The Fed’s Bloated Balance Sheet
Question: 
Fleck, No one cares about the Fed’s balance sheet. What am I missing? Does it matter if its $4 trillion, $10 trillion, $50 trillion? Why does it tangibly matter if the markets shrug it off?

Answer from Fleck: It is all a fantasy, and at some point they will stop trying to shrink it.”

Question: Call me paranoid, but I feel Yellen wishes Trump ill will. After all, he is going to fire her inFeb.2018. This is a woman who sees the same frail economy as we all do. She reads the same reports we do. The Donald ranted during his campaign that rates are artificially too low.
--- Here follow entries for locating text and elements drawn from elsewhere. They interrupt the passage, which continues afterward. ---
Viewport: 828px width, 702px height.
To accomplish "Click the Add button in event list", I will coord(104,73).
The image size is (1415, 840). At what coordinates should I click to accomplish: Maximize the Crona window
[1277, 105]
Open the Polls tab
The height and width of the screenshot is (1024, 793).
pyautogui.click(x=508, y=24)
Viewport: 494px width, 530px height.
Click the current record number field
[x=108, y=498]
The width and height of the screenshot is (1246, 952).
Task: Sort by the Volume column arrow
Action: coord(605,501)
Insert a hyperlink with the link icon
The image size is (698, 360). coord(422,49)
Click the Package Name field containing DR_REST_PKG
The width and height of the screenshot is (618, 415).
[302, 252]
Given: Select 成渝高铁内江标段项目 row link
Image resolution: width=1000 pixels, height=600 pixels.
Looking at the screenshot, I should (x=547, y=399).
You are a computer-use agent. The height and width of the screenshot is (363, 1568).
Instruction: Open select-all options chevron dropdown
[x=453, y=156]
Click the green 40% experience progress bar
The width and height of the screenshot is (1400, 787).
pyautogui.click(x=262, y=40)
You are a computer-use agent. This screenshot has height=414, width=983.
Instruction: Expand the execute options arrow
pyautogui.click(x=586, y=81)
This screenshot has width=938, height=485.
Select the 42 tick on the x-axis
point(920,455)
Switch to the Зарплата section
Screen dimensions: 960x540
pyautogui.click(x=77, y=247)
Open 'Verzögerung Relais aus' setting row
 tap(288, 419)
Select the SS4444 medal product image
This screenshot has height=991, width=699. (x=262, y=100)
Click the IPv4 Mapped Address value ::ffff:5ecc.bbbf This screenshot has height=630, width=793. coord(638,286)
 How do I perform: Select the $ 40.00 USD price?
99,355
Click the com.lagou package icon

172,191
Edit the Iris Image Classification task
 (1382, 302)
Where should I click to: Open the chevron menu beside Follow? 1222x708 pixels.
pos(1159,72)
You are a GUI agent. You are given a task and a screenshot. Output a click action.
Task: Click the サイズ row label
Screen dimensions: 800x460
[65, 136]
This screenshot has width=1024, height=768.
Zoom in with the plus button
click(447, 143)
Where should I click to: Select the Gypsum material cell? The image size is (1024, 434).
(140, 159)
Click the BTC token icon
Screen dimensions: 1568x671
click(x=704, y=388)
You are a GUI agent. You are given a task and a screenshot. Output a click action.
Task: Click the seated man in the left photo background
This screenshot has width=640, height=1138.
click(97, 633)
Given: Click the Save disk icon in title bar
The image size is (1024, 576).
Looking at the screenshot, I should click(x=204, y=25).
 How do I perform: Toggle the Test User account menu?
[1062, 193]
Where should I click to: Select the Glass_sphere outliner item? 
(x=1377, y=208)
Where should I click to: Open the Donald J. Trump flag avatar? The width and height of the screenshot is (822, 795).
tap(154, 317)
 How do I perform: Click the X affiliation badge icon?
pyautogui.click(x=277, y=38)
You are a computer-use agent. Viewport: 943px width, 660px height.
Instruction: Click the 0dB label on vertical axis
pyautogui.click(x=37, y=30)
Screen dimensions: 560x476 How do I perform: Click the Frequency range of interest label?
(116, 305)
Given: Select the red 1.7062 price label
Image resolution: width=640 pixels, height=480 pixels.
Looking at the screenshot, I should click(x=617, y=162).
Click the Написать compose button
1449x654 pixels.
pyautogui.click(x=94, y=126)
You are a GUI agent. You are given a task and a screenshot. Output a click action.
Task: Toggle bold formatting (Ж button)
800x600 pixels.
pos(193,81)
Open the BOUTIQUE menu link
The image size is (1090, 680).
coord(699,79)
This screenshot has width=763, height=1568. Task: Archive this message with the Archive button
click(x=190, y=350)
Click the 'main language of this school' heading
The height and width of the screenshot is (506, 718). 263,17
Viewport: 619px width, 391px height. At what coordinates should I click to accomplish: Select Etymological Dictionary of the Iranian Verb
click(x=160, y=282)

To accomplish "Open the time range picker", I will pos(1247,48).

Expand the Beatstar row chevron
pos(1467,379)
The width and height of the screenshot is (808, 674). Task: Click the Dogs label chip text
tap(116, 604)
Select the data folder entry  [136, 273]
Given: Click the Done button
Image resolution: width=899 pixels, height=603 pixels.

So I think she is giving him what he campaigned on and going against her better judgement and raising into an weak economy. But other then services,I don`t see inflation either. Color us Japan. Lower rates for longer then imaginable. Janet is sabotaging the Donald. Am I too paranoid? If I`m right, Gold will shine sooner rather then later.

Answer from Fleck: She probably doesn’t like Trump, but she has misread the economy for ages… What’s new?”